The possible general symmetries transforming only two variables include \(\left( \rho ,t \right) , \left( \rho ,P \right) , \left( t,P \right) , \left( H, \rho \right) \), and \(\left( H,P \right) \). However, it can be easily shown that these are not suitable for generating general symmetries. Only one possible general symmetry remains, i.e., the one involving \(\left( \rho , t,P \right) \) and, to the best of our knowledge, this was not discussed in the literature yet (however, if one does not touch a, rescaling the time t is equivalent to rescaling H together with \(\rho \) and P, which was done in [2] for vanishing cosmological constant).

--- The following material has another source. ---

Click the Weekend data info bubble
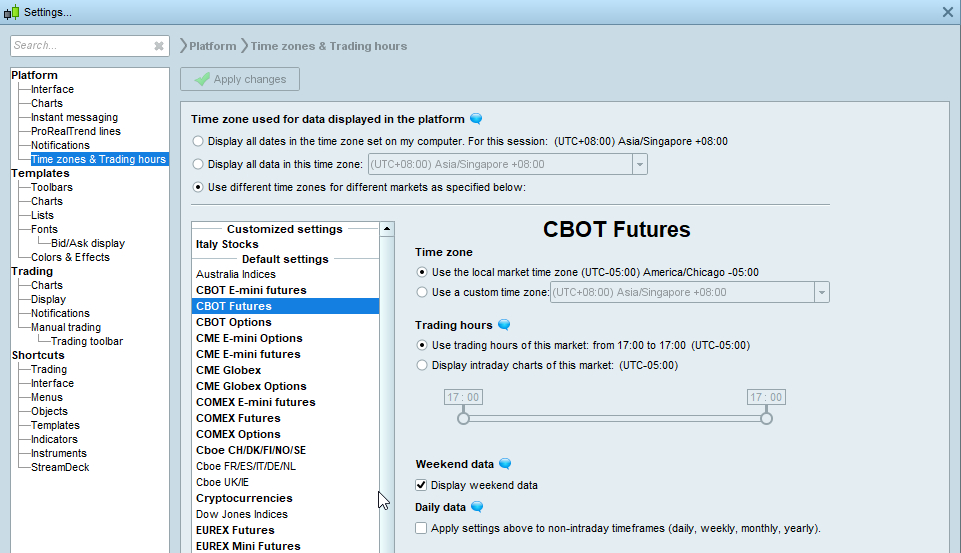The width and height of the screenshot is (961, 553). [505, 464]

The situation in which the new symmetry reported here would be most useful is in the generation of new scalar field solutions for a specified potential \(V(\phi )\) from the corresponding solution for a free scalar field (plus positive \(\varLambda \)). Unfortunately, although the generating method exposed in Sect. 4 carries through almost to the end, two obstacles will, in general, forbid one to obtain results. First, one needs to compute explicitly the integral (52) in terms of elementary functions, which in general is not possible. Second, one needs to invert analytically the relation \({\bar{t}}(t)\) thus obtained, which is also, by all means, not guaranteed. It is interesting, however, that a tall order such as generating solutions of the non-linear Einstein–Friedmann–Klein–Gordon equations from a free field solution can be carried through to such an extent. In the case \(\varLambda =0\) studied in [2], one cannot generate a potential \(V(\phi )\) as we did here and the free scalar field remains free after the transformation is performed.

Overall, the conclusion emerging is that the general transformations of the kind (7)–(9) (or their restriction to \(\varLambda =0\) studied in [2]) are not very useful in generating new inflationary solutions for the early universe as one would have hoped.